Want to share your content on R-bloggers? click here if you have a blog, or here if you don’t.
This blog has moved. This is reposted from Paired Ends:
PLANES provides a set of methods for evaluating the plausibility of epidemiological signals and forecasts. The PLANES methods are available in the rplanes R package and Shiny app.
Since early 2023, we’ve been developing methods to conduct what we are calling plausibility analysis of epidemiological signals (PLANES). The motivation for PLANES stems from our work on infectious disease forecasting projects, including COVID-19, influenza-like illness (ILI), and influenza hospitalizations. Near-term forecasts of disease patterns can help guide public health decision-making. We’ve been fortunate enough to participate in several consortia efforts that openly solicit contributions from modelers using different methods. Those methods are often tailored to use training data that comes from epidemiological reporting systems. The openness of these forecasting “hubs” is invaluable, and can lead to ensemble forecasts that as a whole are greater than the sum of their parts.
But after all we’re trying to predict the future, so there are plenty of challenges! To name a few:
- The data for training and “gold-standard” truth assessments are maintained in complex reporting systems that are often distributed across jurisdictions.
- With the number of forecasters, forecast dates, targets (diseases), and locations, there are LOTS of incoming forecasts. And many of the hubs are designed on a weekly submission cadence, so that scale can grow even more dramatically as the season progresses.
- Hubs require that submissions include some representation of uncertainty such that they can communicate prediction intervals around each forecast. Depending on the modeling methods used, that estimate of uncertainty may be very different from forecast to forecast.

## PROBLEMS AND TASKS
**A)** Answer each question from the PLANES post, one answer per line, marked like the question:
(i) In which R package are the PLANES methods available?
(ii) Since when have the authors been developing PLANES?
(iii) On what submission cadence are many of the forecasting hubs designed?
**B)** List every infectious disease forecasting project that the PLANES post names as a source of the motivation for PLANES.
**C)** Go on with the PLANES post, starting right after its last sentence.

## SUPPLIED INFORMATION
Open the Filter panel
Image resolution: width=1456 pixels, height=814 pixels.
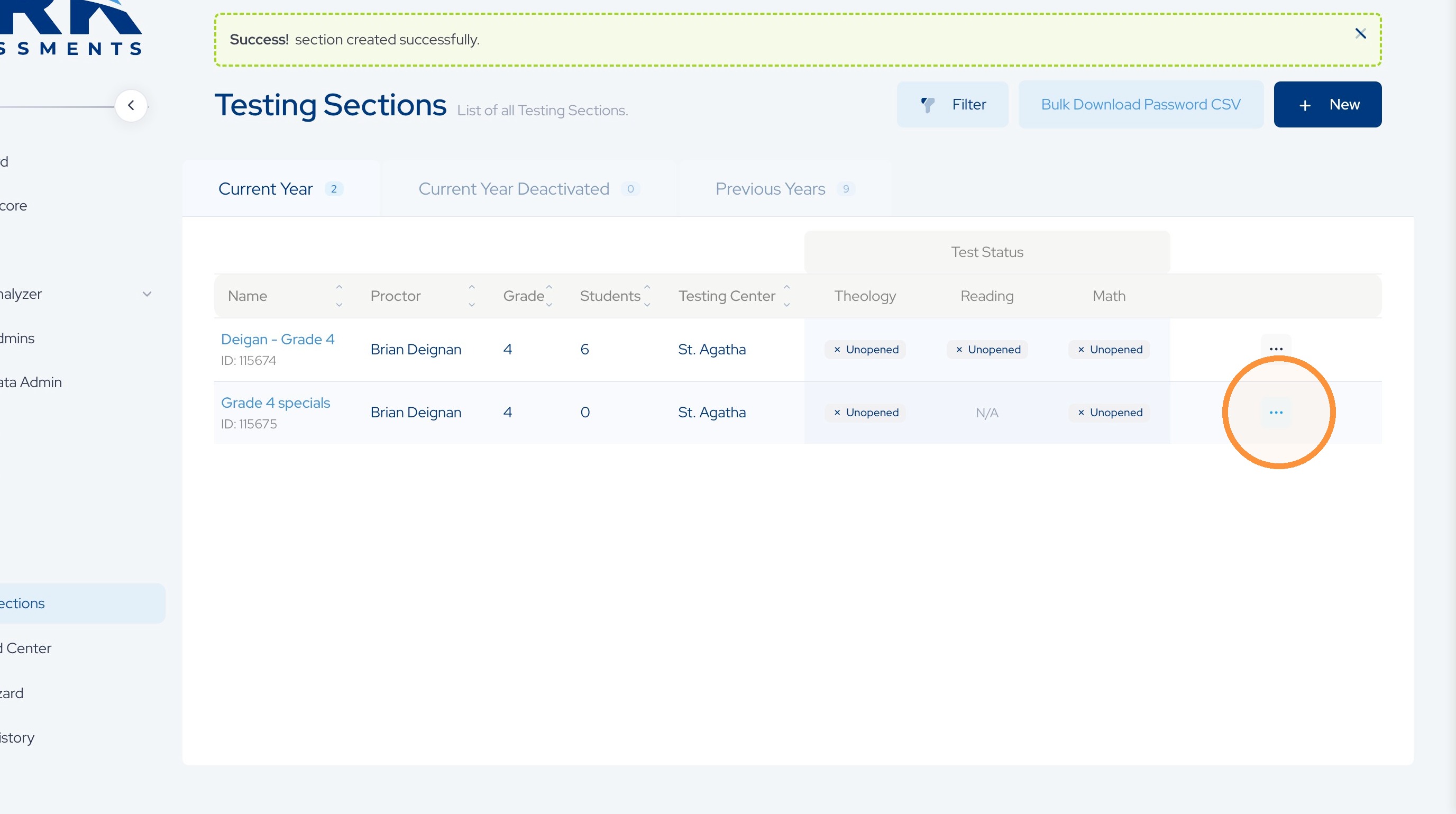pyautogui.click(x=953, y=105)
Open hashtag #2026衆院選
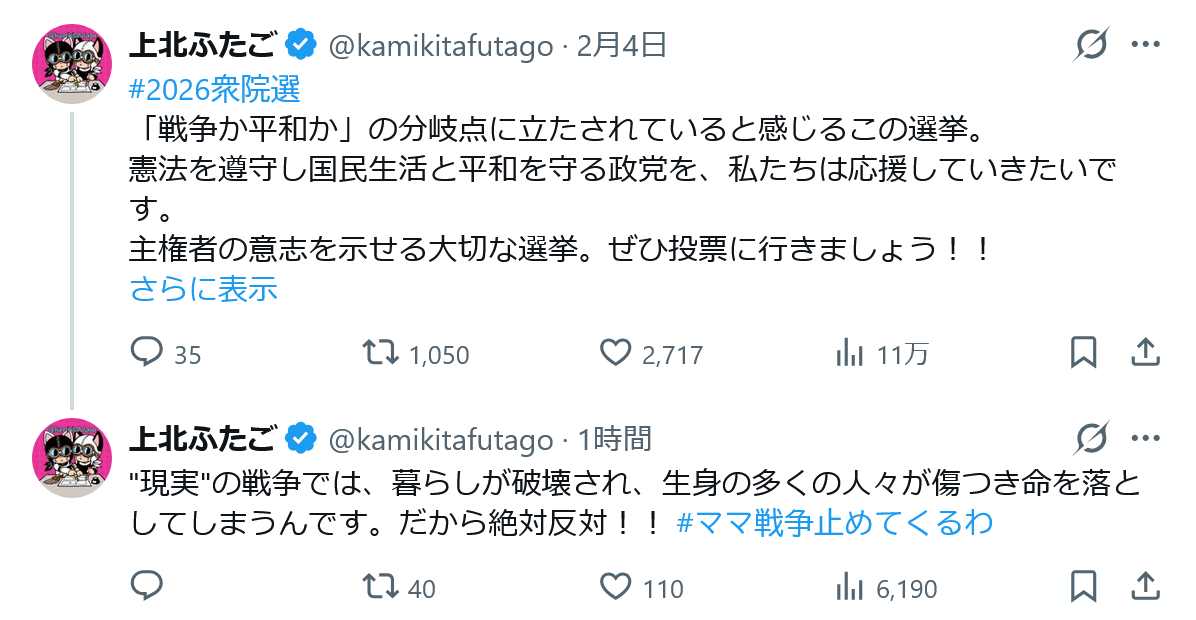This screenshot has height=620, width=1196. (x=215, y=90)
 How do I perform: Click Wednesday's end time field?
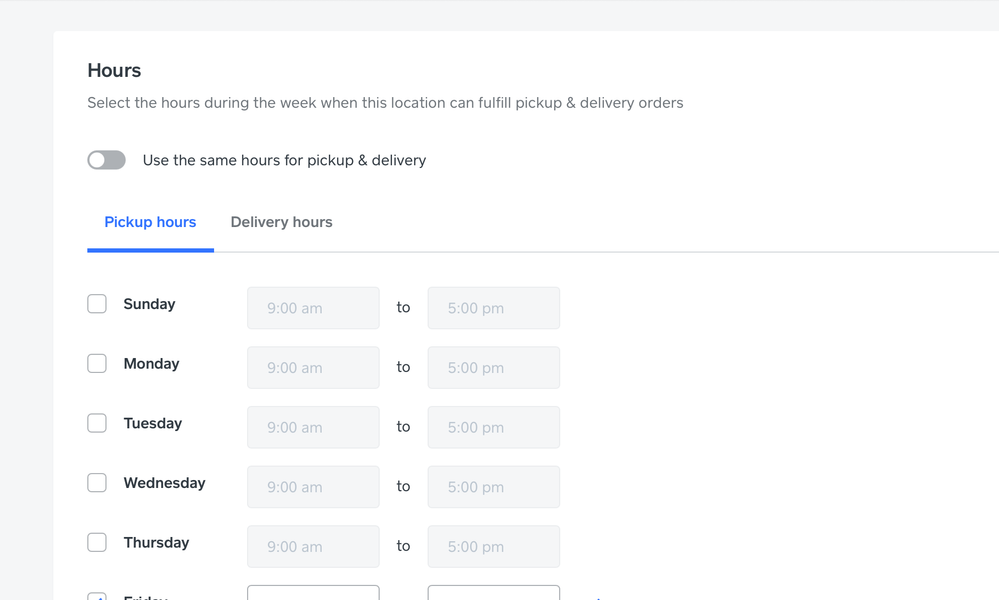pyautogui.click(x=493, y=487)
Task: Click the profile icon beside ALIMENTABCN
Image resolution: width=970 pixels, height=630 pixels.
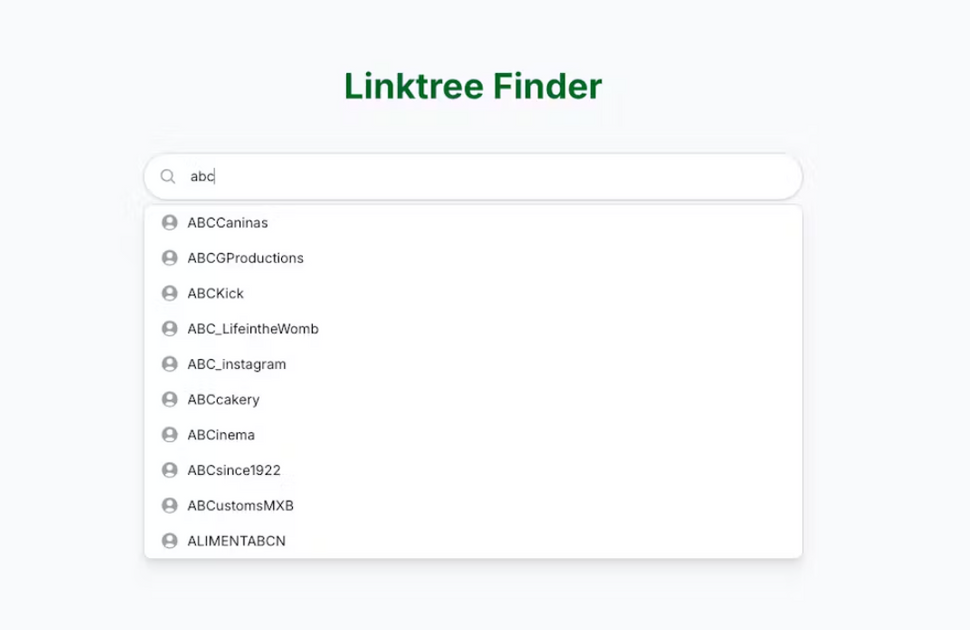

==

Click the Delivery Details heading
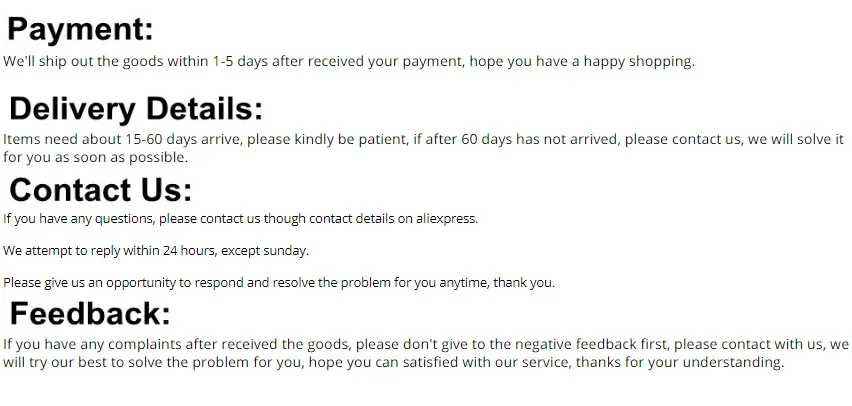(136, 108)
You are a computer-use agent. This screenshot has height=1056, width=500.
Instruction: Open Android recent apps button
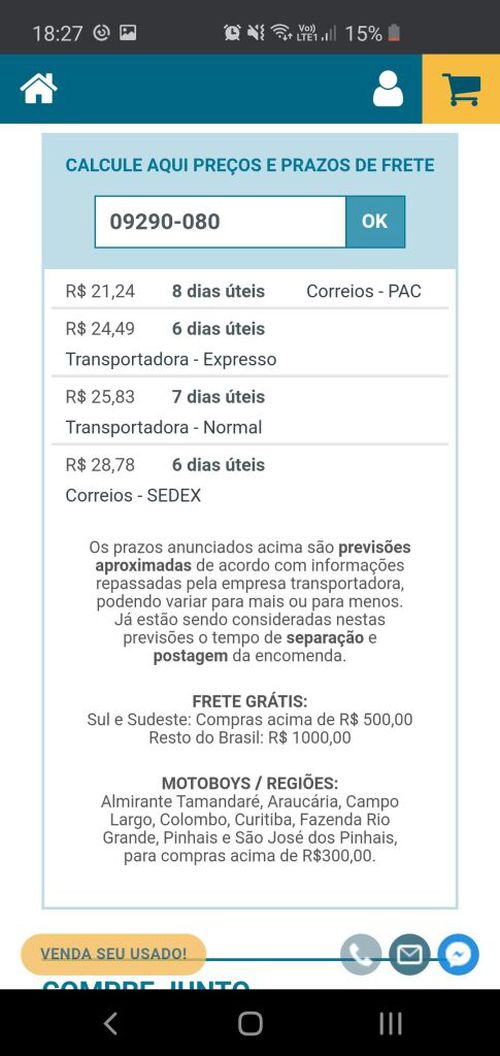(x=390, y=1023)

## RESPONSES TO THE EXERCISE
**A)**
(i) The rplanes R package.
(ii) Since early 2023.
(iii) A weekly submission cadence.

**B)**
- COVID-19
- Influenza-like illness (ILI)
- Influenza hospitalizations

**C)**
These particular challenges underscore a need for review of both the incoming surveillance data and forecasts that are generated. But that review requires human intuition — a “gut feeling” — and it can be hard to scale.
Enter PLANES. We developed this approach to reduce the burden of human review for epidemiological signals. The aim here is to mirror human intuition, but not replace it. In other words, by flagging implausibility we are not claiming impossibility. Instead, the approach provides a screening mechanism so that humans can take a closer look at the signal data. PLANES is agnostic, such that it can be used across either forecasted or observed signals, for different diseases, and for varying temporal and geographic resolutions. The PLANES methods are described in detail in a manuscript we published in August 2024:
Nagraj VP, Benefield AE, Williams D, & Turner SD. (2024). PLANES: Plausibility Analysis of Epidemiological Signals. medRxiv, 10.1101/2024.08.22.24312449.
The concept behind the algorithm is demonstrated in Supplemental Figure A1 from the manuscript (below), which illustrates notional components and impacts.
Once we established the PLANES methods, we moved on to the rplanes
R package to implement this approach.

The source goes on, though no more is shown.